山﨑:私たち3人は、もともとは大阪・梅田に計画していたオフィスビルの設計チームでした。残念ながらそのプロジェクトはコロナの影響で、着工直前に中断となってしまったのですが、直後にこのコンペがあったので、梅田のリベンジとして大石さんと2人で応募案を考え始めました。最初の1~2か月はそれぞれが興味のある分野の本を持ち寄りながら、週に一度のペースで議論を重ね、最終的な提案内容は半日でパパっとまとめて、プレゼン資料も次の日に半日でパパっと手描きだけで仕上げました。2次審査に進めるとわかった際に、構造や工法をちゃんと考えらえる人にも入ってもらおうと思い、濱田さんに声を掛けました。

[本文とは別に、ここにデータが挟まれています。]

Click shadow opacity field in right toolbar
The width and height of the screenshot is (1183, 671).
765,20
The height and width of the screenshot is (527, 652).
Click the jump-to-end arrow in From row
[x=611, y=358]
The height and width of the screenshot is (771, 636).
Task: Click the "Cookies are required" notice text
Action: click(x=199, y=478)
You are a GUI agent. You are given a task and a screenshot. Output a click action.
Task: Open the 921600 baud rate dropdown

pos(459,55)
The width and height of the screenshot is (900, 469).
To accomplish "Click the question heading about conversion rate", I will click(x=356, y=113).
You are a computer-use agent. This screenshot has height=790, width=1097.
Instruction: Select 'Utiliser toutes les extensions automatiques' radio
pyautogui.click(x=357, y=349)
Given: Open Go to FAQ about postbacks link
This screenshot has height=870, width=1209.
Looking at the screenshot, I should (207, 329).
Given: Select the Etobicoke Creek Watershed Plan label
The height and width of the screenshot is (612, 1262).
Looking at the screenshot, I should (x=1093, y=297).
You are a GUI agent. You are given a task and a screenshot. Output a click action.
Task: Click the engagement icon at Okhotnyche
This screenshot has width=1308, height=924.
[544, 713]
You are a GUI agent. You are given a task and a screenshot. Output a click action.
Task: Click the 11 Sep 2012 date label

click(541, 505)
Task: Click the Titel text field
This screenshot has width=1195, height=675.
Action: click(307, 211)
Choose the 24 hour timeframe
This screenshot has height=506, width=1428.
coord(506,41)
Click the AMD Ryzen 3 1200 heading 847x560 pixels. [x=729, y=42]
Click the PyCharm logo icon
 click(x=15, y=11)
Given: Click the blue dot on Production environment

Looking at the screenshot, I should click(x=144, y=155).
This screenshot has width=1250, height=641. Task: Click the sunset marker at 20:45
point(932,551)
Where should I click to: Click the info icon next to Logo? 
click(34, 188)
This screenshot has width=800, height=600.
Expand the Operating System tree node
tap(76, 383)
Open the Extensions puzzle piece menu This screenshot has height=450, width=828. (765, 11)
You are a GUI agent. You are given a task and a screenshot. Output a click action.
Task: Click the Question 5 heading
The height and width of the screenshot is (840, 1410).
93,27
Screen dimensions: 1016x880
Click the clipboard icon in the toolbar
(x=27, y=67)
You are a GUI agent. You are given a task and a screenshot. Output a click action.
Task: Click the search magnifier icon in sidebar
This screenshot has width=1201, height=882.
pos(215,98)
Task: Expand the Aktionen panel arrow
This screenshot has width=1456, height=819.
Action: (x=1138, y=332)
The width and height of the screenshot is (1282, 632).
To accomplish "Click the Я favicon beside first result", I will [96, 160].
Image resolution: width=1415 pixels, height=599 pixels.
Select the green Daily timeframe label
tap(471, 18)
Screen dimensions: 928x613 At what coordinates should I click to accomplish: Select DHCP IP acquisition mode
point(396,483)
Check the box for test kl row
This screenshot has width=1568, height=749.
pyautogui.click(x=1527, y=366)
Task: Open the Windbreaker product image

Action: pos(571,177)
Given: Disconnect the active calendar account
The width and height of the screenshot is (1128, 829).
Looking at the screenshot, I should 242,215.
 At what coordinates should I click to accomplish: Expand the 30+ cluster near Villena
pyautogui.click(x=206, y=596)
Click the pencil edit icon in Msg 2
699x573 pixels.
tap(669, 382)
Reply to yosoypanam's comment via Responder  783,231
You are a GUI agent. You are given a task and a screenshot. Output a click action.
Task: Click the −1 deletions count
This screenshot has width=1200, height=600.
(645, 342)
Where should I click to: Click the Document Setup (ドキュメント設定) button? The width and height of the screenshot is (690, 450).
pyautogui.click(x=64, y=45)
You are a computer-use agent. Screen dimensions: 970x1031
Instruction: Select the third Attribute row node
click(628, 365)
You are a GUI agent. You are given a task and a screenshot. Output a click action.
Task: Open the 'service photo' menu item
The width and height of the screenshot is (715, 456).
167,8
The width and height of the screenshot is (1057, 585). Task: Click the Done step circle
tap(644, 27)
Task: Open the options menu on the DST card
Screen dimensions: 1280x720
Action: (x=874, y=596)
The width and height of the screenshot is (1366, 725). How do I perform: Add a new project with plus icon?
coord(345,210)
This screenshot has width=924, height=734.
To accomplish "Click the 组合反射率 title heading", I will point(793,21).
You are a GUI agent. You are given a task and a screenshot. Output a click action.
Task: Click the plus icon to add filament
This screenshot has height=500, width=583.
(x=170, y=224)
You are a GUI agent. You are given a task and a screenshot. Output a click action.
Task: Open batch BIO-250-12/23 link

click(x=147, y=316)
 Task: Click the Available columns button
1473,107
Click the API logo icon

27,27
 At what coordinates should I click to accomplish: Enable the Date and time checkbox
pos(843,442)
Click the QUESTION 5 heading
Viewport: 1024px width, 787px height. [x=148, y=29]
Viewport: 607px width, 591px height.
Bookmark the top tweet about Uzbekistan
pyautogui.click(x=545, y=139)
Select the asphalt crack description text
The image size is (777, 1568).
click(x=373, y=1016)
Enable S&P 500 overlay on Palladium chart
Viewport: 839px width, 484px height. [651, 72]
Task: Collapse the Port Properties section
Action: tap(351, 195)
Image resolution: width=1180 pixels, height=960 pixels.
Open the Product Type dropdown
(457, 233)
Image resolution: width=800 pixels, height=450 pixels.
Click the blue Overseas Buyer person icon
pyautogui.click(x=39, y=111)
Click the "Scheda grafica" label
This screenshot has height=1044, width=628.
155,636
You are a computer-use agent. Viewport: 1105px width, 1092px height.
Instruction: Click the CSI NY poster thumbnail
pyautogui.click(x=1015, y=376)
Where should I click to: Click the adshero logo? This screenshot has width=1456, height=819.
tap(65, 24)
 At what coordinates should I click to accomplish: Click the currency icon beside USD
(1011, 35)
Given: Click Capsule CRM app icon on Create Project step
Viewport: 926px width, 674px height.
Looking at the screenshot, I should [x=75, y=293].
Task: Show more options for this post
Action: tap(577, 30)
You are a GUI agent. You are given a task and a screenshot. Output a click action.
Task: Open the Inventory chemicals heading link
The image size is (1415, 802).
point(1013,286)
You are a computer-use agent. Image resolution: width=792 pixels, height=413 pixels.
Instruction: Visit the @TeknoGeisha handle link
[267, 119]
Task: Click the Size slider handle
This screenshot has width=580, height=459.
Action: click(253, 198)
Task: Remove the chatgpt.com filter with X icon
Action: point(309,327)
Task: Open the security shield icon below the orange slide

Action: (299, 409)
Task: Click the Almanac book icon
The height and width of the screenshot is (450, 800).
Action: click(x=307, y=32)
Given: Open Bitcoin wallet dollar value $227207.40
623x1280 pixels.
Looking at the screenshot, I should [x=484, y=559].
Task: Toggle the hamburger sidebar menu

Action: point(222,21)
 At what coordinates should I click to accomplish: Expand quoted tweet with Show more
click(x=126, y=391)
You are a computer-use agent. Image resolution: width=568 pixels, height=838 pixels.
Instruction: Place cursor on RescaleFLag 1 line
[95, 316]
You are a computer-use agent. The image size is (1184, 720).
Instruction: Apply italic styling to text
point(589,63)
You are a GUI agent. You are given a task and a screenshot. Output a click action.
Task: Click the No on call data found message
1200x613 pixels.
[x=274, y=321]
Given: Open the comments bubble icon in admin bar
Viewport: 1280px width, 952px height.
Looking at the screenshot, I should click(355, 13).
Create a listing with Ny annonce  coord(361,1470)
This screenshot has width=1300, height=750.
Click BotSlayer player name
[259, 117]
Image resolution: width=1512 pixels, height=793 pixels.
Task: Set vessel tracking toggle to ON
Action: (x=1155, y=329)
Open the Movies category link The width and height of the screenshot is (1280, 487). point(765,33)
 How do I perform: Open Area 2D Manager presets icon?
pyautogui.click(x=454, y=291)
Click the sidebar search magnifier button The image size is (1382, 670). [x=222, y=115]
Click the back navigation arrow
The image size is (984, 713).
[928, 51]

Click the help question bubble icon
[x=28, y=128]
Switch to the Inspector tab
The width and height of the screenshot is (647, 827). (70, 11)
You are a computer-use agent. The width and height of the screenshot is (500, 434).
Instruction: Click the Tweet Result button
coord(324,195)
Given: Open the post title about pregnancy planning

大石:当初から“循環”ということは、テーマに入れたいと思っており、関連書籍を読みました。動物の巣の写真集や土壌に関する本、万博の歴史の本などから得た知識やインスピレーションもコンセプトづくりに活かせたと思います。逆に建築の本はあまり見ませんでした。
山﨑:当初から今回のコンペでは1等を狙うのではなく、色々な人の印象に残るような案を作りたいと思っていました。北京オリンピックのためにつくられた施設が、わずか数年で廃墟になってしまったショッキングな写真を見たことがあったので、形のカッコ良さや目新しさだけで競うのではなく、建築が大量のゴミになってしまうことへの課題提起と、それに対する解決策の一つとして、物質的な循環に加え、色々な人の共感を得ることで、建築と人との距離を近づけるような提案をしたいと思っていました。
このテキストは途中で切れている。